But, this "Great Divide" between nature and culture persists. That's because the "Divide" has been, and continues to be, useful. (For analysis of the Divide see Bruno Latour: We've Never Been Modern, Harvard University Press, 1993, and, Beyond Nature and Culture, by Philippe Descola, University of Chicago Press, 2013. I've taken current science references from a plethora of sources).

The nature part of the Divide is seen by modernity as a thing to be subdued. The Christians of the 16th century and 17th centuries took the biblical mandate from Genesis-subduing God's creation of a natural order, in a way very different than a Hebraic understanding of the passage. The myth of humans subduing and having dominion over nature was likely viewed by the authors of Genesis as caring for and nurturing a creation as one of its creatures placed on earth as a divine vassal, totems of God's cherishing presence (humanity in the image of God). The European religious understanding shifted the meaning to what the father of the scientific method- Francis Bacon (1561-1626), proposed. Nobly concerned as he was with the plight of humans struggling against uncertainties in a natural world, his search for scientific knowledge was for bringing nature under utter control of people. Now, subduing the earth means exercising dominating power over it in a constantly raging battle to conquer it as something other than us.

It's important to recognize this understanding between us and nature when considering how land became a commodity in the capitalist world. Using land productively for profit as an individual owner sees fit, with the land passed along to other individuals through sale or inheritance as a commodity, became like a religion in the west vehemently protected by law.

To be civilized, however rich and ancient your historical traditions, you must adopt the modern capitalist understanding regarding land. The primary meaning of "the rule of law and order" is the protection of private property and the absolute rights of an individual owner over that property, especially land. This is a very modern understanding, legally codified as recently as the later part of the 19th century, though theoretically formulated by John Locke two centuries before then. If you're one of those societies resisting 'the rule of law," you're automatically thrust into being from the natural world and not of culture, or at minimum, in a nebulous area in between the two (Latour); and therefore, less human and in need of civilizing.

Land use for myriads of cultures throughout human history was not for individual exploitation, but, for communities to take what was necessary for their cultural existence, replenishing the resources when able, or moving on when unable-allowing the land to recover and revitalize itself over time. The heads of communities-both women and men, provided land allotments based on specific family needs. Larger families got more land for their sustenance. Most often, there was redistribution of pooled resources ensuring needs be met for those unable, or under-able, to care for themselves. Reciprocity was the basis of economic practices and not individual gain central to commodity exchange-now nearly a universal feature in our global capitalist cultures. In some societies, leadership was chosen based on their capacities to give away the material excesses they accumulated through war or other means and ways.

Yes, there were resource wars over land and its contents.
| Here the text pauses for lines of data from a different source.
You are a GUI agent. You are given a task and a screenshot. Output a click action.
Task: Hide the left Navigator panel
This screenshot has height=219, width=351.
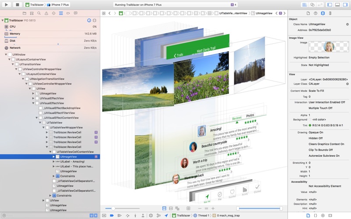(330, 4)
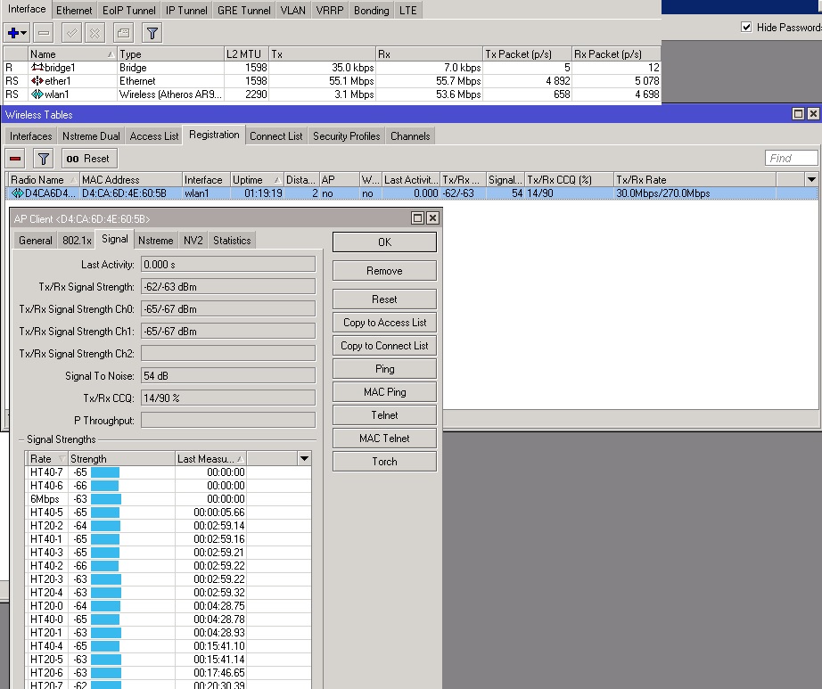The height and width of the screenshot is (689, 822).
Task: Select the wlan1 interface icon row
Action: pos(331,94)
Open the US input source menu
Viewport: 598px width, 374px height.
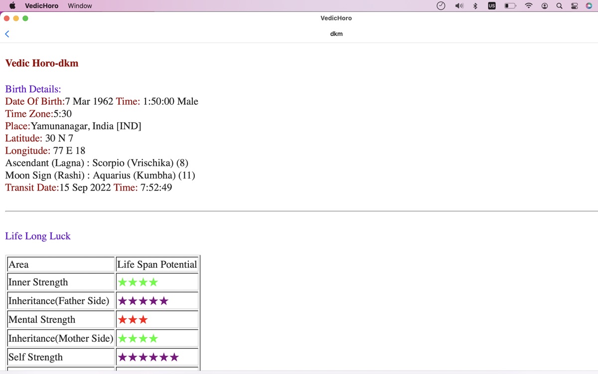[x=492, y=6]
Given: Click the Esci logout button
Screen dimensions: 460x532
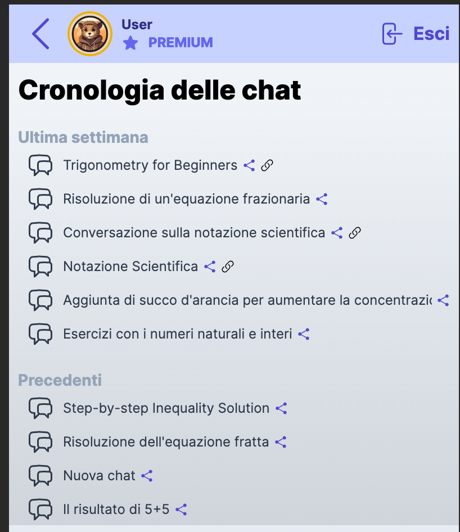Looking at the screenshot, I should (x=416, y=34).
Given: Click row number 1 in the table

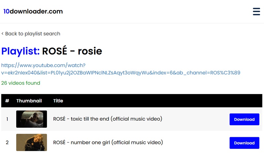Looking at the screenshot, I should pos(7,119).
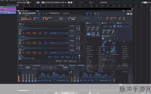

Tribal boundaries existed designating areas used by specific communities and infringement on these territories could amount to conflict, especially in times of scarcity. However, treaties were made allowing other groups certain access rights as needed, and inter-tribal marriages brought communities together effecting allocations of combined resources.

In sum, the singularly individual ownership of land for most our globe's cultures was a totally outlandish concept.

Of course, land was controlled. Under empires, it many have fallen under the jurisdiction of individual rulers and the religions supporting them. Though, what control primarily meant was exacting tribute over populations on the dominated land, payments often in the form of produce from it. There wasn't ownership of a thing called "private property." The subsistence needs of the populous garnered from land were granted by those in authority; that's if a dominating leader wanted to remain in power. When populations were denied land access, they violently rebelled jeopardizing a ruler's position.

In ancient Greece, private ownership for the sake of individual commercial exploitation occurred as prominent men transacted with other city-states and cultures through trade networks. But, land was still provided to non-slaves by law. Of course, tribute/taxation and other services were required for a ruler's protection.

Absolute ownership by an individual becomes legally granted under Roman law, statutes passed in the Republic by the elite landed classes. It was a break with tradition. Again, land was provided as a cultural practice to plebeians-classes of commoners. Access to land was vital to Roman self-understanding since citizen farmers served in the army when called upon with payment for military service often coming through land grants. House-holding networks were central to the Roman economy with redistribution of booty from the conquered supplementing the basic house-hold units.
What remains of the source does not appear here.